В книгах древних алхимиков и вообще специалистов по всем отраслям таинственного способ приготовления таких колец описывается весьма подробно, хотя до умопомрачения неясно. Прежде всего к операции изготовления такого кольца можно было приступать, с некоторой надеждой на успех, не иначе, как весной, в среду, день, посвященный Меркурию. Притом надо было уловить момент, когда эта планета находится в благоприятном соединении с луной, Юпитером, Венерой и Солнцем. Надо было запастись ртутью, и притом не первой попавшейся, а непременно чистейшей и фиксированной. Уже одно это последнее слово (fixe у французских авторов) повергает в совершенное недоумение, ибо аллах ведает, что под ним надо подразумевать. Суть же в том, что ртуть была посвящена богу Меркурию; а так как изготовление кольца шло под покровительством его планеты, то можно понять, что в число материалов для его изготовления обязательно должен был входить и посвященный ему металл. Напомним при этом, что у алхимиков, да и до сих пор у аптекарей и врачей, ртуть называлась и называется меркурием. Само кольцо формовалось из этой фиксированной ртути. Величина ему придавалась такая, чтобы оно свободно надевалось на средний палец.
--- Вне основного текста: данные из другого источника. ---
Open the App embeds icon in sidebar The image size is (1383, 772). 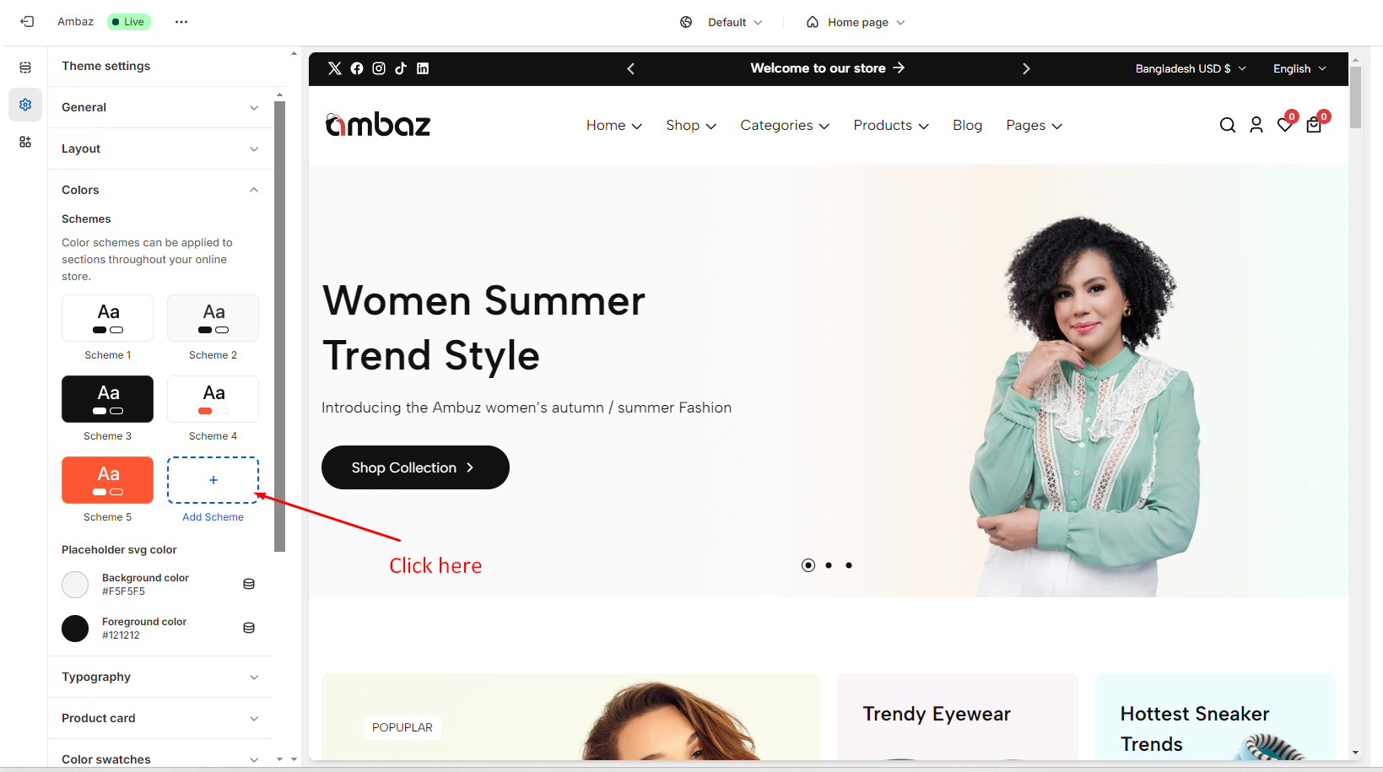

В изготовленный перстень надлежало сделать вставку, а на эту вставку необходимо было добыть особый камешек, который находят в гнезде удода. На перстне гравировалась особая надпись. Изготовленный перстень клали на пластинку из фиксированной ртути и окуривали «ртутным (меркуриевым) благовонием» ; что это было за благовоние, мы сообщить совершенно не в состоянии. Но этим дело не кончалось. После окуривания кольцо завертывалось в кусок тафты, долженствовавший иметь цвет, «благоприятный для планеты»  (какой планеты? Надо полагать, Меркурия). В таком виде перстень клали в гнездо удода, из которого взяли камень для вставки, и там оставляли на девять дней. Теперь кольцо было готово, но его не следовало носить на пальце, а надо было хранить в ящичке, сделанном все из той же фиксированной ртути. Надевали же это кольцо тогда, когда представится в этом непосредственная надобность. Пользование же им было очень просто. Чтобы сделаться невидимым, стоило только повернуть вставку к наружи, т. е. так, как обыкновенно носятся кольца; а если вслед за тем желательно было сделаться видимым, надо было повернуть кольцо вставкой внутрь ладони и сжать руку в кулак. Замечательно, что способ изготовления такого кольца описывается у многих писателей глубокой древности, славившихся своей ученостью, например, у Ямвлиха и Порфирия.